Sounds good! If I find anyone taking an uncritical view of the A16Z investment, I'll let you know, and you and they can hash it out.
nightwatch_admin@feddit.nl 5 days ago
Honestly, thanks for updating my knowledge.
rainwall@piefed.social 4 days ago
Your link is to your older comments, and claims they "kicked out the nazis" they had on their platform.
This current issue is about their systems pushing racist notification from the nazis currently on their platform to users. The article also points out that one of the other nazis accounts is being pushed algorithmically to users, seperate from their "oops, all nazis" notifications issue. How is substack not a nazi platform when its still promoting and platforming nazis?
Also, they just took more funding from Marc Andeerssen in theit most recent funding round, so your TL;DR is also all fucked up.
PhilipTheBucket@quokk.au 4 days ago
Are you under the impression that a person at Substack manually reviews every notification about every newsletter that gets sent out? It would be surprising to me if that was how it worked.
The URL has a "1" at the end, which usually means someone lost their account the first time and is now making a new one. I can't really make sense of how old the "1" version of the account is or if there used to be one without it. The blog hasn't been deleted yet, which sure isn't great, but I'm fairly sure that the people at Substack didn't make this blog or deliberately take pains to make sure it exists in any way.

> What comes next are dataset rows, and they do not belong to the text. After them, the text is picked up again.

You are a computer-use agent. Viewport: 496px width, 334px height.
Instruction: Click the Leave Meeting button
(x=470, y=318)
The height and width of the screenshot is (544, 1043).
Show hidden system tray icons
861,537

I mean, you do understand that when I get a gmail notification about herbal Viagra, that doesn't mean Google has gone into the herbal supplements business, right? And in general how platforms generally work? As I understand it (and tell me if I'm wrong), their currently policy is to ban Nazis and this one should be gone soon. Maybe I'm wrong, I'll check back in a couple days and see what happened with it.
Honestly, it makes infinitely more sense to think that this is a fuck-up that is being spun to sound like a deliberate decision by internet trolls, than to think that Substack has decided to start sending literal Nazi propaganda to their users on purpose.

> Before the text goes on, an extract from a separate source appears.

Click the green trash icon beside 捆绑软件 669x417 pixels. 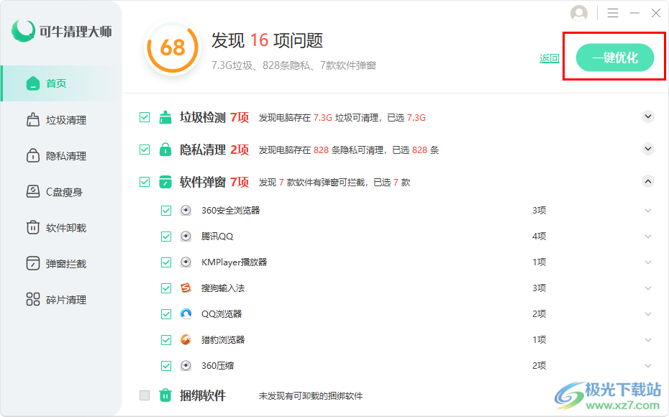165,395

I mean, not from him personally, any more than they did from Kim Kardashian or Skims, the apparel company. I do agree that lots of VC money flooding in is a significant problem, just because it's usually (almost always) a corrupting influence in the long run. That doesn't mean that "Substack has a Nazi problem" all of a sudden becomes validated.
rainwall@piefed.social 4 days ago
Comparing a platform internal push alert system with a random spam email is asinine. This was the companies own system pushing nazi content they host to users, all with their own tools.
I have no idea what youre on about with the URL, but i absolutely accept that their notification system fucked up and mass spammed users with literal Nazi content they actively host on their platform. Machines break, computers are no exception.
The "actively hosting Nazi content" is the issue. Not actively hosting nazis is actually a stunning good way to prevent your internal tooling from spaming random customers of yours with Nazi content. Its nearly flawless. The fact that Substack does not employ it is the issue.
PhilipTheBucket@quokk.au 4 days ago
Are you under the impression that someone at Substack manually reviews every notification that goes out, for every user-generated post / blog? I feel like you failed to grasp the essential point I was making. Yes, comparing it to "Google is sending me push notifications about herbal supplements!" is precisely the analogy I'm intending to make. You are aware that those email notifications are also push notifications, sent to you by Google, based on user-generated content, right?
Seems pretty straightforward to me. Is there a better way I can explain it to you, do you have any questions about the explanation? What part doesn't make sense?
I have no idea if Substack is planning to take this blog down (actually I kind of doubt it, now looking into it more). But it seems like you're failing to grasp really incredibly simple things that I'm saying, which makes me kind of not trust your overall judgement about what the far more complex issue of what the right overall judgement and opinion to hold towards Substack is.